Material supplied Start Marker

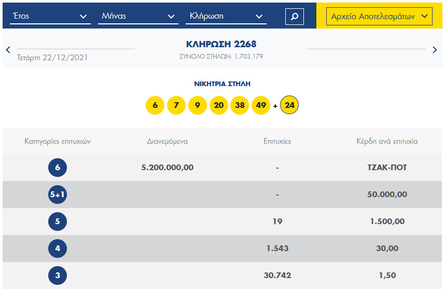Click the ΤΖΑΚ-ΠΟΤ jackpot cell

pyautogui.click(x=387, y=168)
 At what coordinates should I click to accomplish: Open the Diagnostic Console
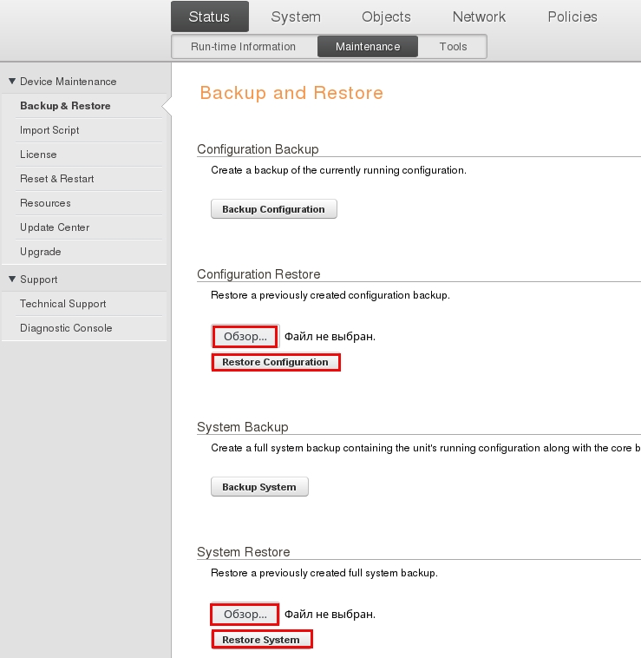[66, 328]
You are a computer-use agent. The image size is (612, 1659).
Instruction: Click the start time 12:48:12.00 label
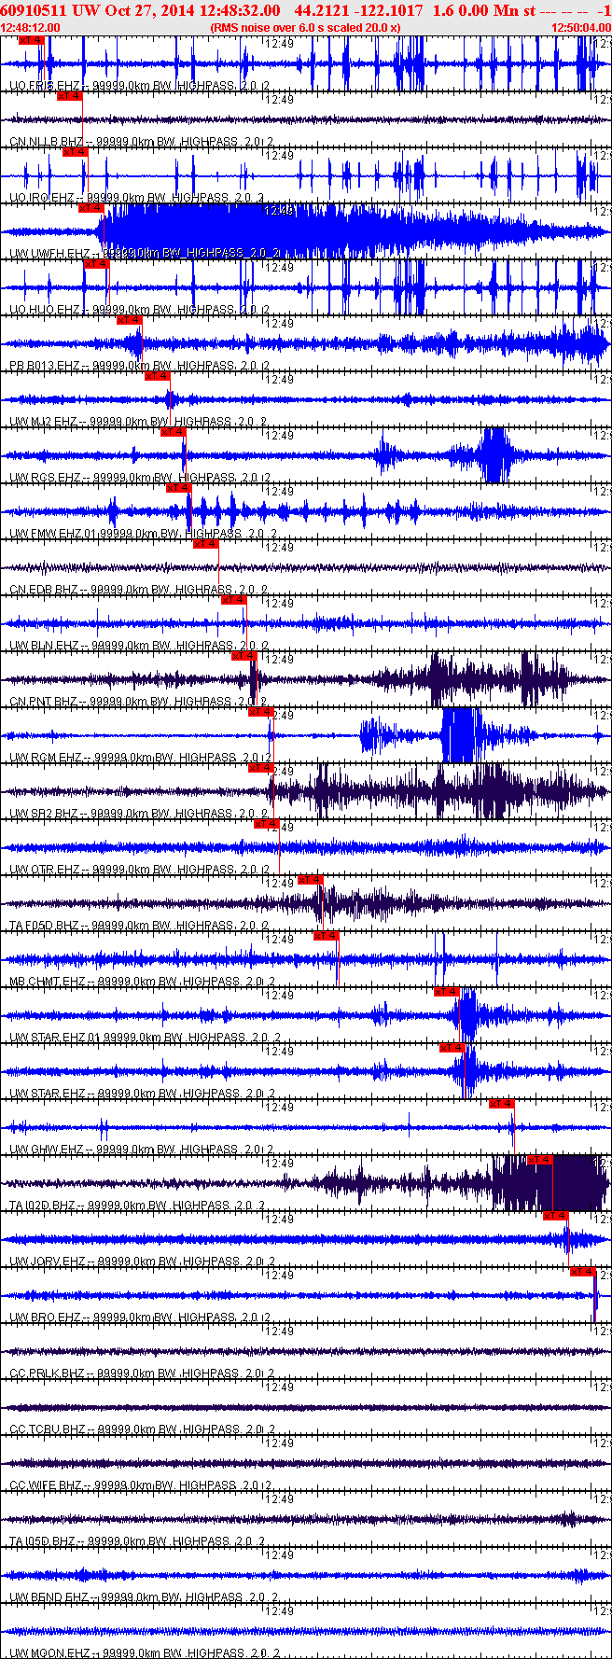[31, 28]
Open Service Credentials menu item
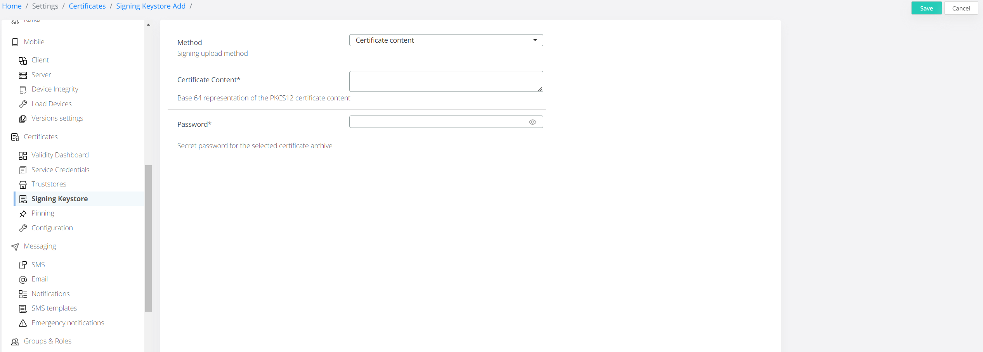 pyautogui.click(x=60, y=170)
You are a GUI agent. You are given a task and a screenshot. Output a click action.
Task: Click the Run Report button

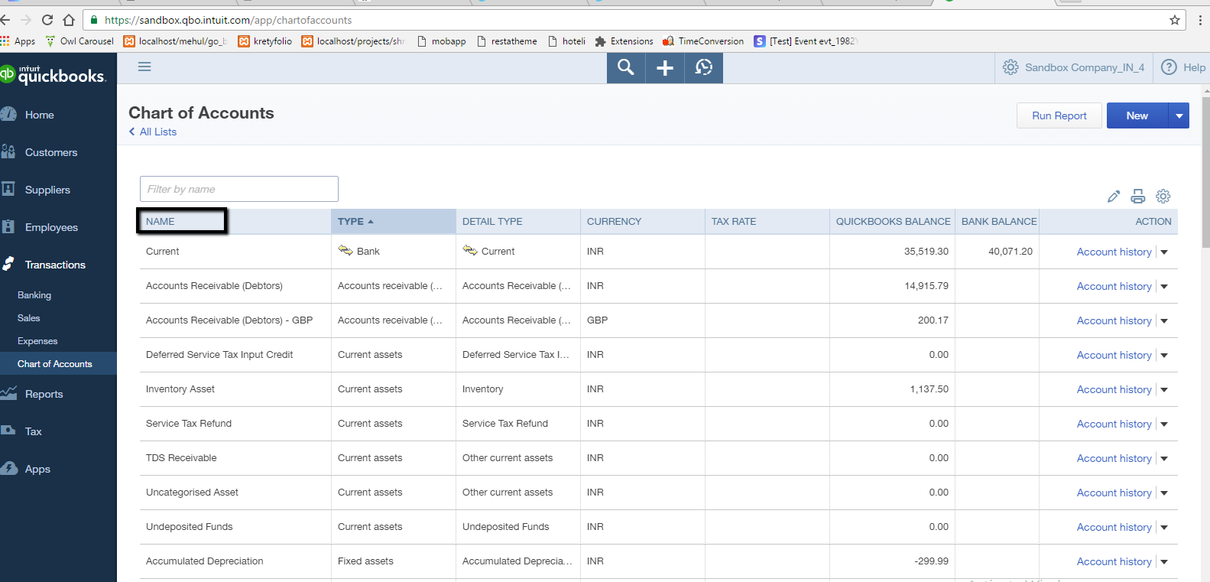click(1059, 116)
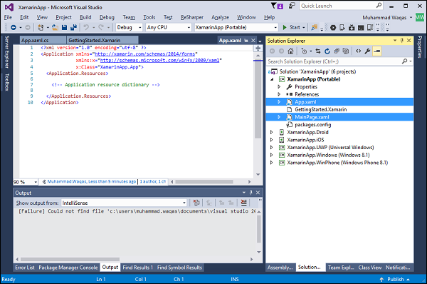Open Properties using the wrench icon
Viewport: 427px width, 284px height.
tap(367, 51)
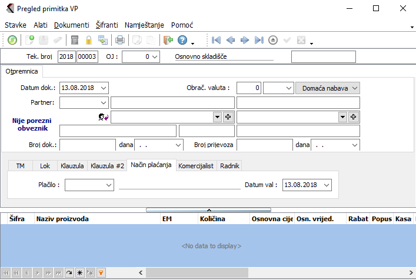The image size is (416, 280).
Task: Open the Datum dok. date dropdown
Action: [104, 88]
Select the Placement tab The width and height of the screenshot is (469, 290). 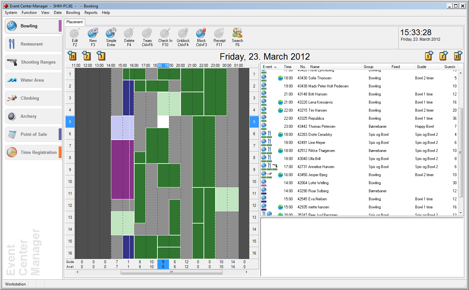(75, 22)
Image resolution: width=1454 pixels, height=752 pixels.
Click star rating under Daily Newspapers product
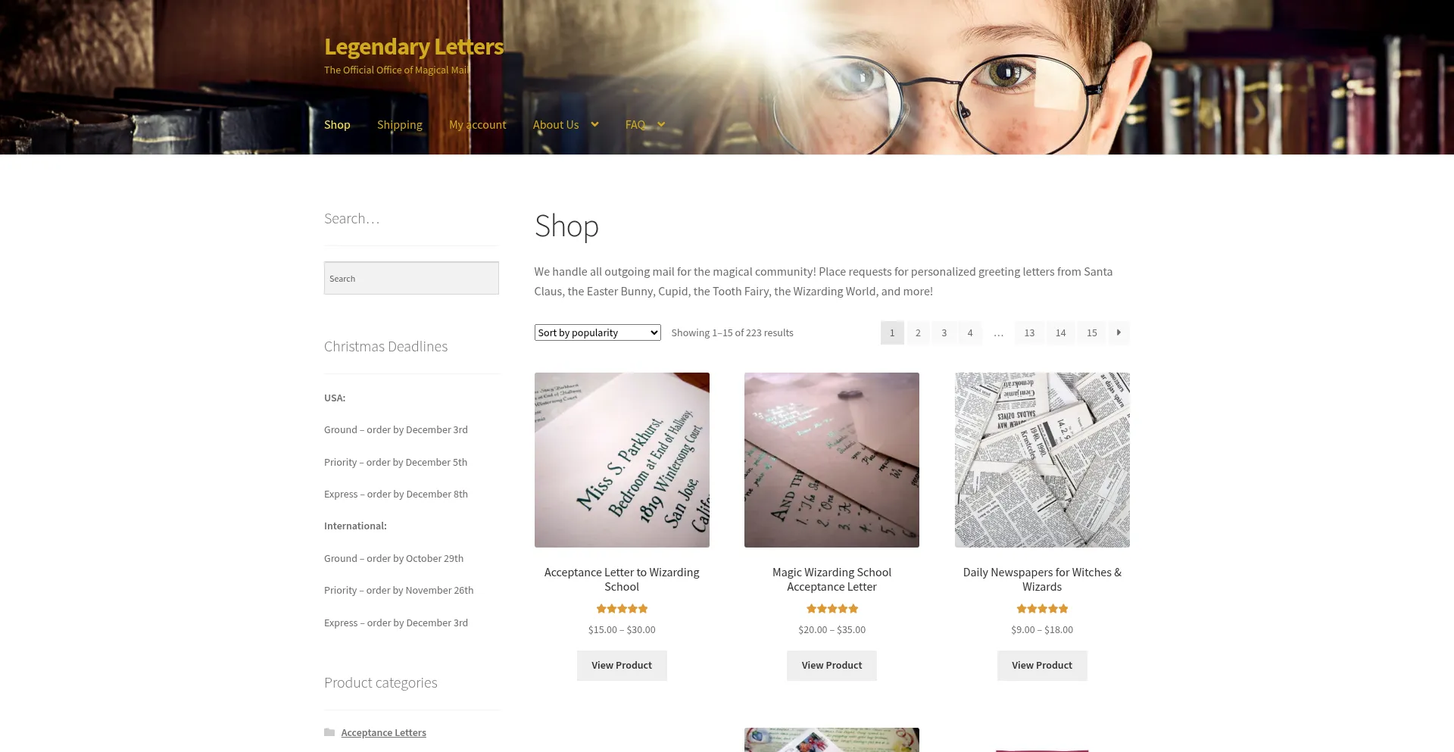coord(1042,609)
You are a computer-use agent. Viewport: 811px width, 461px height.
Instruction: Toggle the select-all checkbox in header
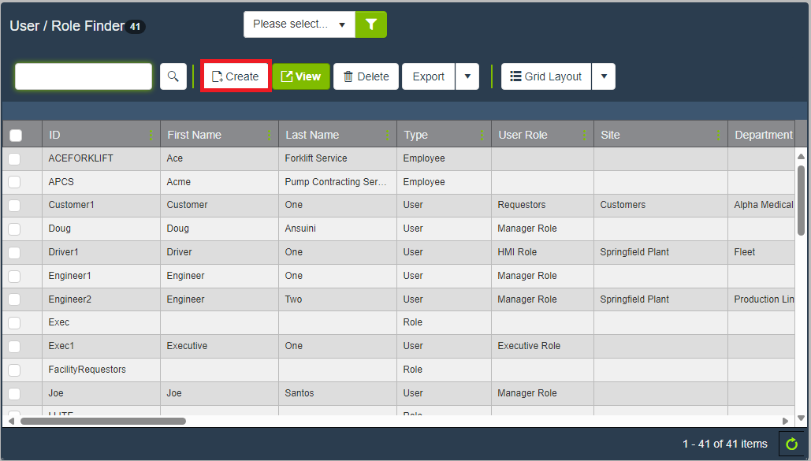(16, 136)
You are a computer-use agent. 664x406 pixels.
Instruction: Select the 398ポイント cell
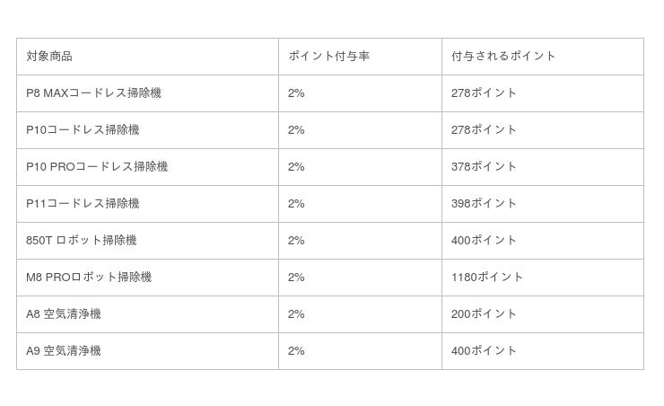484,203
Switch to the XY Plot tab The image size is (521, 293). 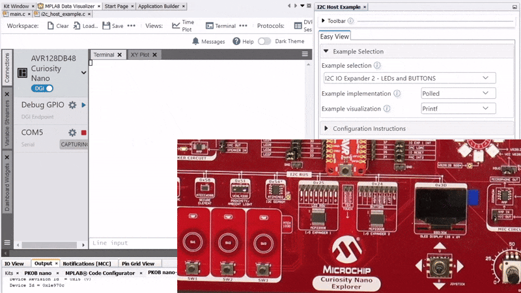140,55
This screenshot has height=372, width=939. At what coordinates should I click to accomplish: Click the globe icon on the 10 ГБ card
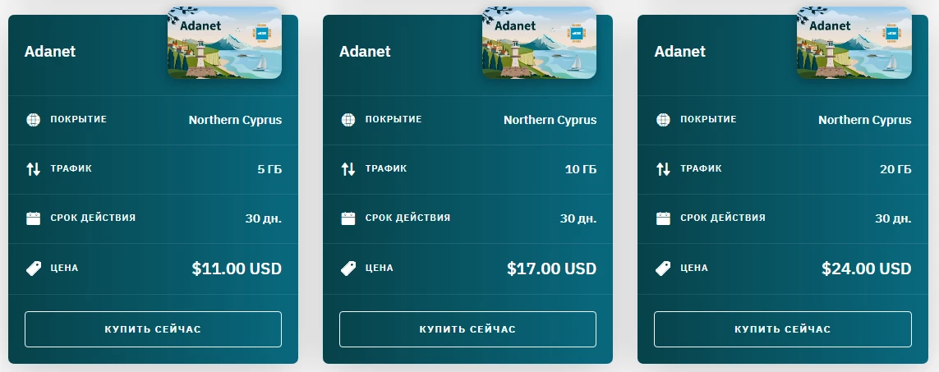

Material supplied End Marker

Exercise goal. What lines above hold the word "computer"? List them all.

Finished exercise.
You are a computer-use agent. The image size is (612, 1659).
You are a computer-use agent. Viewport: 811px width, 461px height.
You are a computer-use agent. 664x406 pixels.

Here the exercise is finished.